Operator (participant)

Certainly. Thank you, David. If you would like to ask a question, please use the Raise Hand button on your Zoom toolbar. If you are dialed in over the phone, please press star followed by one on your telephone keypad. Our first question today will be from the line of Luke Holbrook with Morgan Stanley. Please go ahead. Your line is now open.

Luke Holbrook (VP of Internet Equity Research)

Yeah, good afternoon, and thank you for taking my questions. I'm just gonna center mine on Hepsiburada in Türkiye. The first is that you're obviously seeing more positive changes regarding the order trajectory, more same and next-day delivery. In that context, with two-thirds of orders now same or next-day, is this a year where we could potentially see peak losses? Do you see more investment required here to improve the selection and the delivery offering? By extension on that, my second question is just more on Rabobank and the $300 million of investment. I'm just trying to work out, can you be clearer on what that investment looks like, and the type of products that we could expect to see in timing, should the acquisition complete?

The final question, again, just centering more on Türkiye and the broadening of potentially e-Grocery offerings. I'm just wondering where you stand, particularly in light of Uber's more activity with Getir and Trendyol Go in the sector, and whether you see it as a necessity at some stage for Hepsi's proposition. Thank you.

David Ferguson (Head of Investor Relations)

All right, Luke. Thanks a lot for your questions. They're all on Türkiye. Maybe I'll just pass them all on to Mikhail. Peak losses, Rabobank, and e-Grocery in Türkiye.

Mikhail Lomtadze (Chairman and CEO)

Yes, sure. Thank you for your questions. In terms of our, you know, strategy and investments, again, you know, we'll manage the Türkiye business around EBITDA breakeven, which basically means that we'll be investing into the consumer engagement, and the consumer engagement increase comes from, you know, faster delivery, again, all around the data and personalization so the consumers can find their products. You know, we're investing into technology, and we're scaling technology out of Kazakhstan as we speak.

We're making investments in organizing data in a way that it's 360 degrees around consumers, around the merchants, which enables us to deliver better quality services. All those are the investment areas. When you think about what you call or think about the losses, we really think about that we're just investing into creating. It's not necessarily we're not focused on the size, not bigger business, but definitely a more valuable business which excites merchants and the customers. That would be our, you know, strategy for this year. We will see how it goes in the future. In terms of the. Well, we'll be basically showing you the progress through the year, of course.

#####

TASK BRIEF:
Answer these questions using the earnings call transcript above.
1. Which button on the Zoom toolbar should participants use to ask a question?
2. What share of orders does Luke Holbrook say are now same or next-day?
3. Around what measure does Mikhail Lomtadze say the Türkiye business will be managed?

DATASET EXTRACT:
#####

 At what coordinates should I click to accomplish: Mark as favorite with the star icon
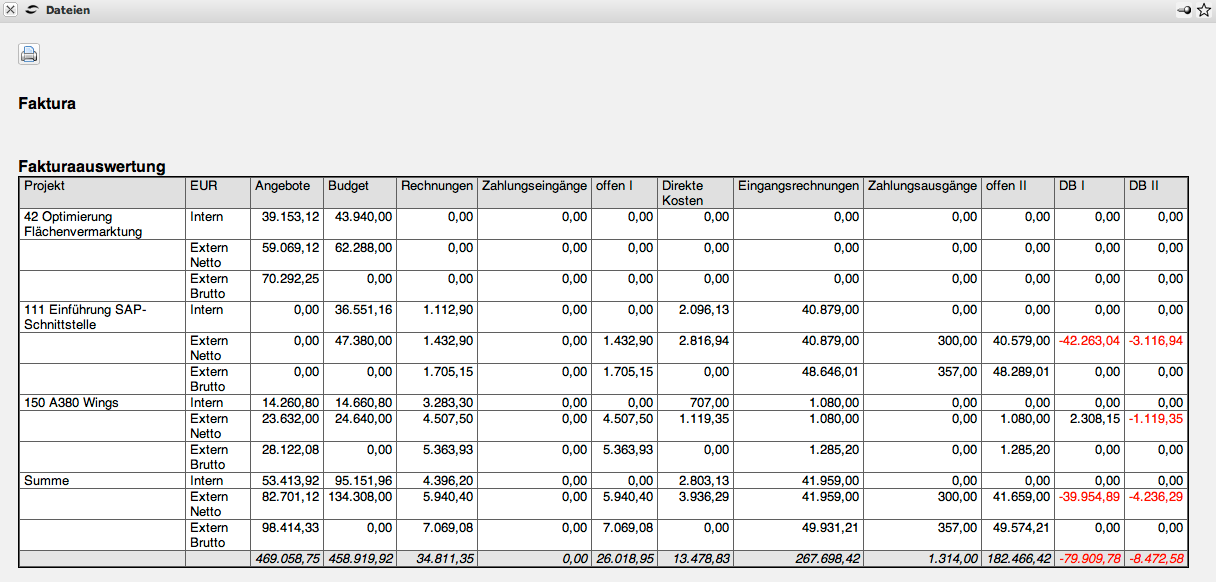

#####

THE SOLUTION:
1. The Raise Hand button.
2. Two-thirds.
3. EBITDA breakeven.